Find all the lines in the entries below that hold the word "width" and copy them.

__PROVIDED DATA__.

──────────────────────────────

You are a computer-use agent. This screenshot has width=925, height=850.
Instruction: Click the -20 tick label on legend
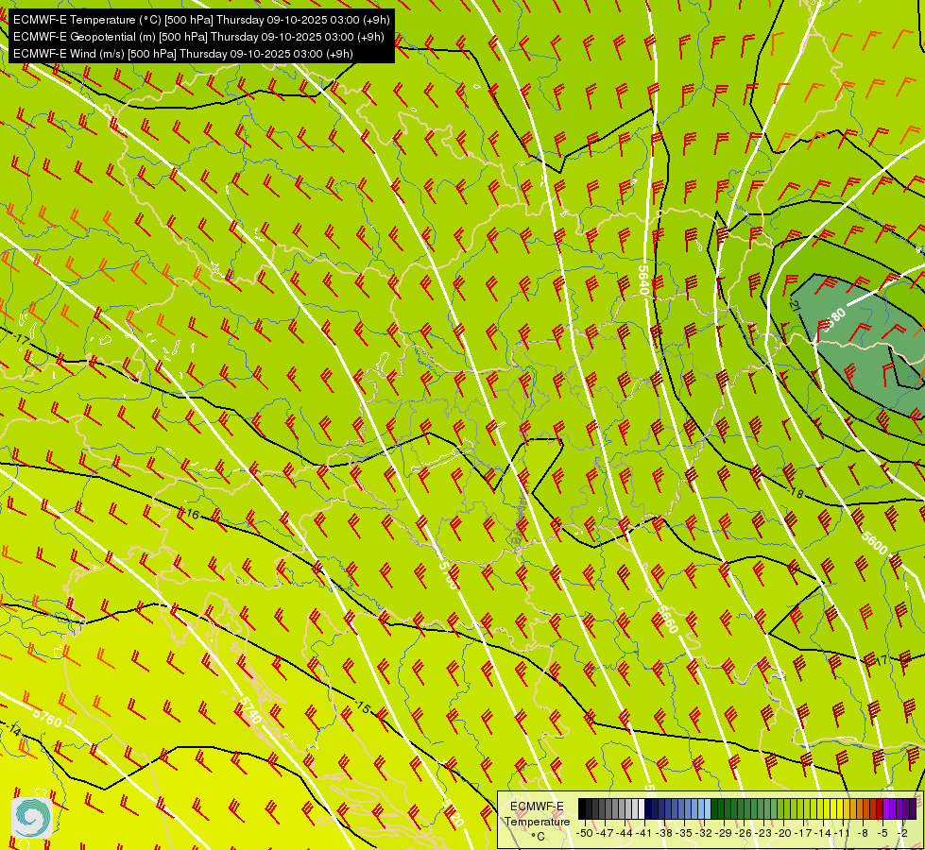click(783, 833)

──────────────────────────────

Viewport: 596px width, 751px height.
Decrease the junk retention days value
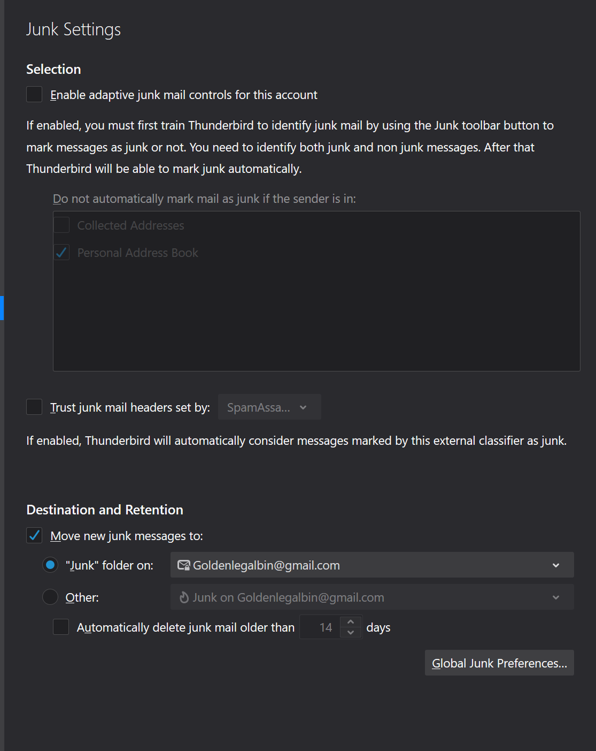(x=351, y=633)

──────────────────────────────

__REPLY__.
You are a computer-use agent. This screenshot has width=925, height=850.
Viewport: 596px width, 751px height.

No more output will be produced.